7) We are unable to accept Mr. Seervai’s contention that, if the requirements of sub-clause (aa) are satisfied, the Court ‘must entertain’ the evidence and consider the application before the final hearing of the appeal. Such an interpretation, in our view, fails to account for overall facts and the purpose of the Suit. If accepted, it would invariably provide a means for prolonging litigation, which a judgement debtor would exploit to delay the execution of the decree, thereby depriving the decree holder of its implementation.
8) Admittedly, the present case pertains to specific performance. It cannot be disputed that the criteria for granting specific performance must be considered by the Appellate Court.
8.1) We fully concur with Mr. Naik’s submission that the delivery of possession is inherent and ancillary to the relief of specific performance under Section 55 of the Transfer of Property Act, 1882. The legal position on this point is well settled and on this ground alone, the Appellants could be non-suited.
9) Furthermore, Order 41 Rule 27 is unambiguous. In Hasnate case, which dealt with possession under the Maharashtra Rent Control Act, the documents supporting or opposing possession were deemed relevant as their inclusion or exclusion could prejudice a party.

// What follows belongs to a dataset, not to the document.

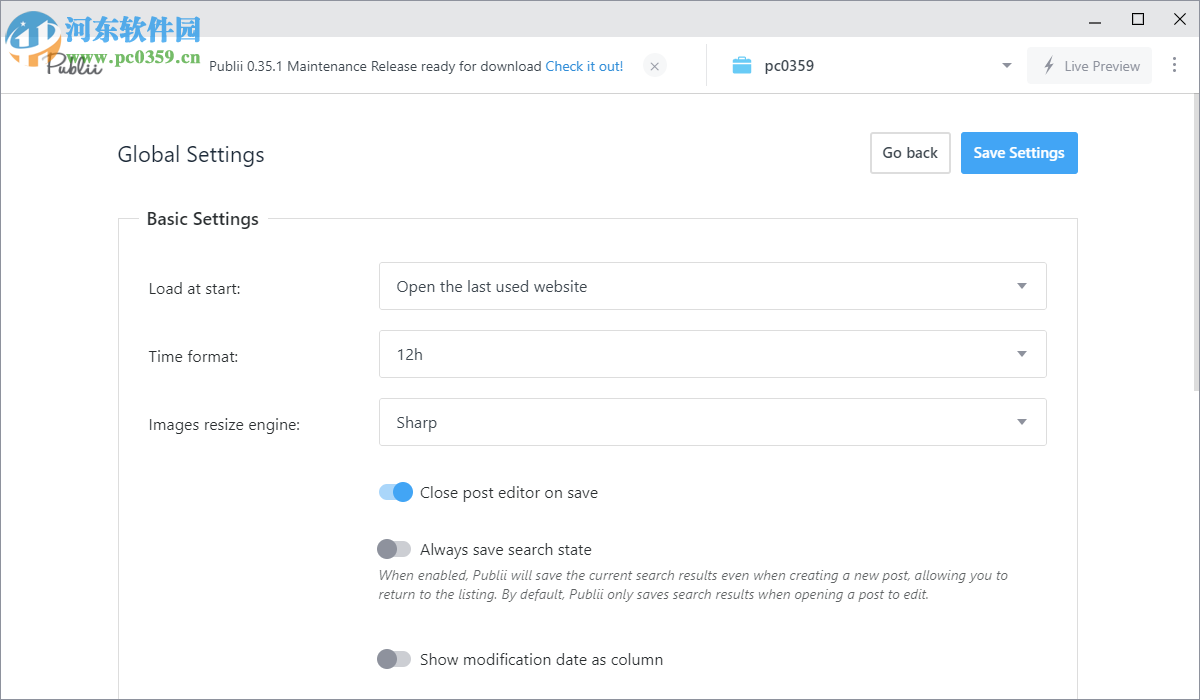
Task: Maximize the Publii window
Action: pos(1137,19)
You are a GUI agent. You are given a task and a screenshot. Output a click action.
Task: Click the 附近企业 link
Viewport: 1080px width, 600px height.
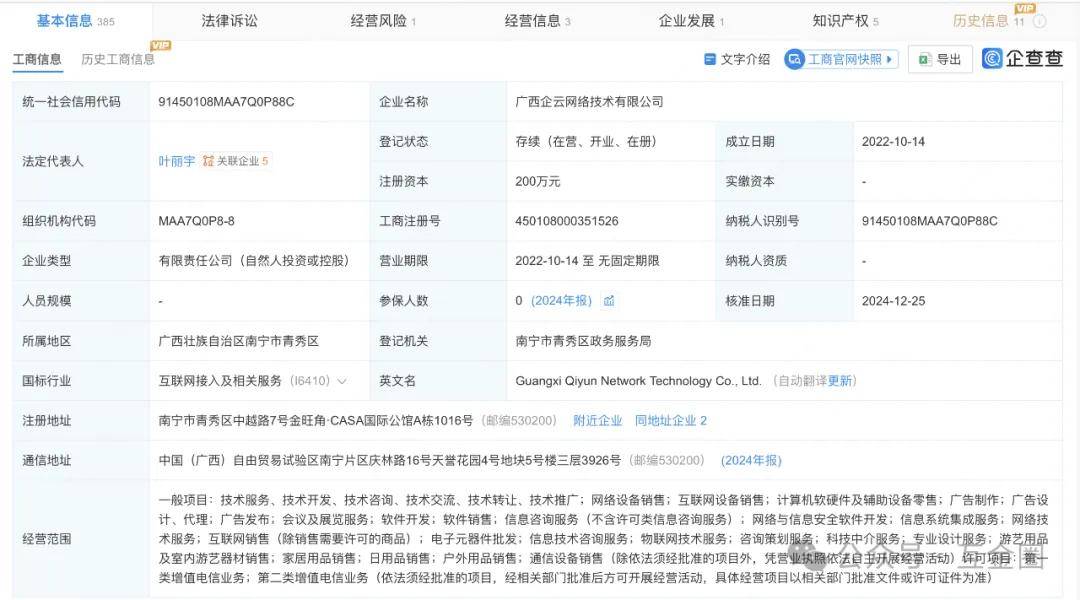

10) In our view, since this case pertains to specific performance, the JDA sought to be introduced to challenge the Respondent’s possession has no bearing on the decree. Upon perusing the judgement of the learned single Judge, prima faice it appears that, possession of the land was not the sole criterion relevant to the impugned judgment.
10.1) The mere fact that an issue has been framed by the Judge does not necessarily imply that possession was the sole basis on which the suit for specific performance was granted in favour of the Respondent. Other critical factors, such as payment of full consideration, effective control of the land, and the absence of obligations on the part of the Respondent for the completion of the contract, were also taken into account.
11) Notably, applications for the ULC clearance were required to be filed by the original owners, as the Respondents could not file such applications. The Respondents can only approach the concerned authorities after obtaining a registered conveyance for the property, as the authorities would not entertain applications filed by de facto owners. These factors were thoroughly considered by the learned Single Judge while deciding the case of specific performance.
12) In light of the above, we respectfully disagree with Mr. Seervai and consequently dismiss the Chamber Summons.
13) We are of the view that this application constitutes an abuse of the process, intended to delay the adjudication of the Appeal - a goal that, in hindsight, the Appellants have achieved. To deter such conduct, the Chamber Summons is dismissed, with costs of Rs.[5] lakhs to be paid to the Respondents within two weeks from the date of uploading of this Order on the official website of High Court of Bombay.
14) List the Appeal for final hearing on 13th February, 2025 at 2.30 pm. (KAMAL KHATA, J.) (A.S. GADKARI, J.)